_Given passage_.
The Court’s opinion states that “for generations,” courts and OSHA have agreed that OSHA’s power to issue an ETS must be “delicately exercised” and utilized “in only those emergency situations which require it.” The Court held that OSHA’s exercise of that power to issue the ETS was “fatally flawed on its own terms” by virtue of being both overinclusive and underinclusive.

In the Court’s view, the ETS was overinclusive by applying to all employers and employees in virtually all industries and workplaces in the United States without any attempt to assess the differences in risks to employees. The Court’s opinion provides the example of a lone security guard working at night, who would have significantly different risks than employees working shoulder to shoulder in a crowded work area with poor ventilation. At the same time, the Court held that the ETS is underinclusive in that it purports to protect “employees with 99 or more coworkers from a ‘grave danger’ in the workplace” but makes no provision to protect the employees of smaller companies.

Moreover, the Court highlighted that the ETS does not consider that “a naturally immune unvaccinated worker is presumably at less risk than an unvaccinated worker who has never had the virus.” Rather, the opinion describes the ETS as a “one-size fits all sledgehammer that makes hardly any attempt to account for differences in workplaces . . . .”

The Court also found that the ETS is constitutionally suspect under the Commerce Clause and the nondelegation doctrine, which limits Congress’s ability to “delegate its legislative authority to executive agencies.” The Court expressed the view that Congress never intended to authorize “a workplace safety administration in the deep recesses of the federal bureaucracy to make sweeping pronouncements on matters of public health”—nor could it have done so under the Commerce Clause and nondelegation doctrine.

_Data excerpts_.
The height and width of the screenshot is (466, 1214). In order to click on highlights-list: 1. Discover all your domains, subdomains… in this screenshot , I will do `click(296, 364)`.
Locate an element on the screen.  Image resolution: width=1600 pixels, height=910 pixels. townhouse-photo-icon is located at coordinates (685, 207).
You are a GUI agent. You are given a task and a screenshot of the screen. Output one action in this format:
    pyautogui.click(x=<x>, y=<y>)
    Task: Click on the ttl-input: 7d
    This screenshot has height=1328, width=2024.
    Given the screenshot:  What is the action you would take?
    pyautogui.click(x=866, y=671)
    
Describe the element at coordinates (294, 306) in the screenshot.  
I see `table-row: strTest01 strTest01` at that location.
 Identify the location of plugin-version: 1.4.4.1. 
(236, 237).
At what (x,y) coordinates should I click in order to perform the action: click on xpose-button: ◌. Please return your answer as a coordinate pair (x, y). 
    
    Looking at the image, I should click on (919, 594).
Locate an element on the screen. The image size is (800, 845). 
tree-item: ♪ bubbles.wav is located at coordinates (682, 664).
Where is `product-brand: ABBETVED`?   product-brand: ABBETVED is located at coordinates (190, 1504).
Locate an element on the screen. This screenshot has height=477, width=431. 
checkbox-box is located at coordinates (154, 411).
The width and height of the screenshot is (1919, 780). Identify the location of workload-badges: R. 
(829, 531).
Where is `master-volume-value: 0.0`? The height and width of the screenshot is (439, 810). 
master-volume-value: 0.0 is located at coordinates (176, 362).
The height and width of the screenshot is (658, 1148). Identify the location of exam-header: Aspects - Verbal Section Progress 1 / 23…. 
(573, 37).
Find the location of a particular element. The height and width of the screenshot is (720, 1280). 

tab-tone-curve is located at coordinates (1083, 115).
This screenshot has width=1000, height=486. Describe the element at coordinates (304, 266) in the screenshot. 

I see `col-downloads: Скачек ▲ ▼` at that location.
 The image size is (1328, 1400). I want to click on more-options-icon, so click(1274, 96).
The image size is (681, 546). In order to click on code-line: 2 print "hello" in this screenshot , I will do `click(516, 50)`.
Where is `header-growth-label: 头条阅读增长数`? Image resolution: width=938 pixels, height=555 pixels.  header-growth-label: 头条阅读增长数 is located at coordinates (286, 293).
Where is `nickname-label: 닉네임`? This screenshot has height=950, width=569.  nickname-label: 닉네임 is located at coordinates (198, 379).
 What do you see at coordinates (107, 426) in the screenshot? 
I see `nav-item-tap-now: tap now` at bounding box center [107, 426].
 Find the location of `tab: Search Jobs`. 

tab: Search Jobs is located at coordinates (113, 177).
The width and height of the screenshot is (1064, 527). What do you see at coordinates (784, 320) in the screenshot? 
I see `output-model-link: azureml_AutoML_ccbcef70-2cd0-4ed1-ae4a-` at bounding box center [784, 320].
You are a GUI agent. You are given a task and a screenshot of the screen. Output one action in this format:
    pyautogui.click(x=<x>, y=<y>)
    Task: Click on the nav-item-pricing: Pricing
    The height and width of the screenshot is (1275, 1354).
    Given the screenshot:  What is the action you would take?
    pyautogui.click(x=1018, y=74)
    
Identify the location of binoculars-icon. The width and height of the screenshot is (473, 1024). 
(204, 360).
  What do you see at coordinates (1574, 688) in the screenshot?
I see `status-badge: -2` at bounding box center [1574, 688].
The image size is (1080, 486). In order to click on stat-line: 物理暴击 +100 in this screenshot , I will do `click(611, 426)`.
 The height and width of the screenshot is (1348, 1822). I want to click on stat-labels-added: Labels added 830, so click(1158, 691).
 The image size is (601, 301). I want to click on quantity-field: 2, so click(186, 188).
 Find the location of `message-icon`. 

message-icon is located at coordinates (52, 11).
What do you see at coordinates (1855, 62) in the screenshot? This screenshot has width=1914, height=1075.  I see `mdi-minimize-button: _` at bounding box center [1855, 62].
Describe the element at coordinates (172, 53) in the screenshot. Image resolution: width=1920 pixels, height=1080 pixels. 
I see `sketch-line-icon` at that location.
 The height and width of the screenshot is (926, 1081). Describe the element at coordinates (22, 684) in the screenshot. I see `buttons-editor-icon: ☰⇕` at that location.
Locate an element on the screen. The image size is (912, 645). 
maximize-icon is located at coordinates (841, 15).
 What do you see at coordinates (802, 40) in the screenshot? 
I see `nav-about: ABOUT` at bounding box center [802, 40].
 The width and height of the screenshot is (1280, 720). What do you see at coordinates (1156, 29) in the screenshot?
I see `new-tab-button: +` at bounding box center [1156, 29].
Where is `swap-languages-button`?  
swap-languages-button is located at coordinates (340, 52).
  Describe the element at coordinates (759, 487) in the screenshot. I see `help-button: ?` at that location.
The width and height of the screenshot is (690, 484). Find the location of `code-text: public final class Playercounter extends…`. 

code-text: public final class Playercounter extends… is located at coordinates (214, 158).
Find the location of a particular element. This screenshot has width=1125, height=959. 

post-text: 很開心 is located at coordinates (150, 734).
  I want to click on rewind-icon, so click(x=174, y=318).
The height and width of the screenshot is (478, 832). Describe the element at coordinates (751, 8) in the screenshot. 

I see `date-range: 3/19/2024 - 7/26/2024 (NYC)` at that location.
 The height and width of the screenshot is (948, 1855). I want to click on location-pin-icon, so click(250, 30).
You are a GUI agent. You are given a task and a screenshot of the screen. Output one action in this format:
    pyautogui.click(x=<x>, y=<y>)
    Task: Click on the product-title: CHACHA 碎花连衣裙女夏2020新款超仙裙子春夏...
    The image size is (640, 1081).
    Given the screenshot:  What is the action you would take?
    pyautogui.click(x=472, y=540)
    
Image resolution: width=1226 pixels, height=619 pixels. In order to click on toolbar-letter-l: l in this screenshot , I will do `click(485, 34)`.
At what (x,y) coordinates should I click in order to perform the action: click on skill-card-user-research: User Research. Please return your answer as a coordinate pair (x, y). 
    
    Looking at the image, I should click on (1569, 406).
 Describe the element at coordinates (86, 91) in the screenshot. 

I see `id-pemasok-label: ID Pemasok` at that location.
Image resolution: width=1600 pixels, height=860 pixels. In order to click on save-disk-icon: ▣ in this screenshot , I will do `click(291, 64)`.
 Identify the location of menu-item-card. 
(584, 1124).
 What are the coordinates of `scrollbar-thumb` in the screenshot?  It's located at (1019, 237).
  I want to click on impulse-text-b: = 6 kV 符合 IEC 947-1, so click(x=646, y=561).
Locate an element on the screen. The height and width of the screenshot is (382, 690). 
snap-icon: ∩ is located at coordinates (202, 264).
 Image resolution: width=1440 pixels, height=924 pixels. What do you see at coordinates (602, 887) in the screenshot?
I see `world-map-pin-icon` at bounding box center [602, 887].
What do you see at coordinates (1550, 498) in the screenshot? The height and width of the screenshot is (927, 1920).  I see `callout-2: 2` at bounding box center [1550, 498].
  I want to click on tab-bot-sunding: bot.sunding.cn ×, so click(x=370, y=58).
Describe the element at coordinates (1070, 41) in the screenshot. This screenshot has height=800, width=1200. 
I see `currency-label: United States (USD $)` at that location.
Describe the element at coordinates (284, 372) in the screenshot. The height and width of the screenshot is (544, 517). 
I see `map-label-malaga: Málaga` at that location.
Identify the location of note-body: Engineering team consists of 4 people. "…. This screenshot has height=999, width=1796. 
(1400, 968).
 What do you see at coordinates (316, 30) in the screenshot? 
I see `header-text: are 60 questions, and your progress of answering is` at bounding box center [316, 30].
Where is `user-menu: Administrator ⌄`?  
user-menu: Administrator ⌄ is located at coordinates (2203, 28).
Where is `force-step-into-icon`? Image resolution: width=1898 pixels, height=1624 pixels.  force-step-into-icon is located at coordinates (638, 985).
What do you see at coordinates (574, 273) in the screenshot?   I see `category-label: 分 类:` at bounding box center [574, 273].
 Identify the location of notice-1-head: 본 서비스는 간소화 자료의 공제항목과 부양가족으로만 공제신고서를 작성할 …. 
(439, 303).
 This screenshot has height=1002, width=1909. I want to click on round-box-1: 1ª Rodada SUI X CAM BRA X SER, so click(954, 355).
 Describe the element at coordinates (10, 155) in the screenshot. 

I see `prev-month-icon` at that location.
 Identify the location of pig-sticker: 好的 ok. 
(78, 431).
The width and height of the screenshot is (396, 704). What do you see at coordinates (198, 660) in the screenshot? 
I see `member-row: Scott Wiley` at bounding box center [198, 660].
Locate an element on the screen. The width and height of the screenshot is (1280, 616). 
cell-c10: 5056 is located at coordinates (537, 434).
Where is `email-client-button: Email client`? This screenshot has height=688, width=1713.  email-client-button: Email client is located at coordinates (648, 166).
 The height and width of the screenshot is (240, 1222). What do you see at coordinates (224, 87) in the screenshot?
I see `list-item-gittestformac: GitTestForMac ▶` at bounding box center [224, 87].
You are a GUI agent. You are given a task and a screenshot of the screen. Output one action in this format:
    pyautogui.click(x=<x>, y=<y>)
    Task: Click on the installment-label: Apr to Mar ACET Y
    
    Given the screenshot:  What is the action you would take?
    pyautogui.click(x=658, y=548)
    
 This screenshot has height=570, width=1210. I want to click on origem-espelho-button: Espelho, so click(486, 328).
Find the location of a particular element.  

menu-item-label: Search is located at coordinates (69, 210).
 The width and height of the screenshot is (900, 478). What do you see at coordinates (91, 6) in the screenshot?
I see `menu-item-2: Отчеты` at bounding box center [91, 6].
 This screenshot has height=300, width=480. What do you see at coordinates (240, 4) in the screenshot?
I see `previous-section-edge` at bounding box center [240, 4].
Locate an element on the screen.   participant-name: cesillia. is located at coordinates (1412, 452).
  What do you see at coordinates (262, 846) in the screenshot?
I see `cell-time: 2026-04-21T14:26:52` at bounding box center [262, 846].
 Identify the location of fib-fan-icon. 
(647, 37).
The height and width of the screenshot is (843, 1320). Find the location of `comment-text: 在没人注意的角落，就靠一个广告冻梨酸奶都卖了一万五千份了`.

_Parts of the exercise_.
1. In the passage about the Court's ETS ruling, what worker does the Court use as an example of someone facing significantly different risks than employees in a crowded, poorly ventilated work area?
2. Using the passage about the Court's ETS ruling, list each problem the Court found with the ETS.

_Answers to the problems_.
1. A lone security guard working at night.

2.
- It is overinclusive because it applies to virtually all employers, industries and workplaces without assessing differences in risk to employees.
- It is underinclusive because it protects employees with 99 or more coworkers but makes no provision for employees of smaller companies.
- It does not consider that a naturally immune unvaccinated worker is presumably at less risk than an unvaccinated worker who has never had the virus.
- It is constitutionally suspect under the Commerce Clause.
- It is constitutionally suspect under the nondelegation doctrine.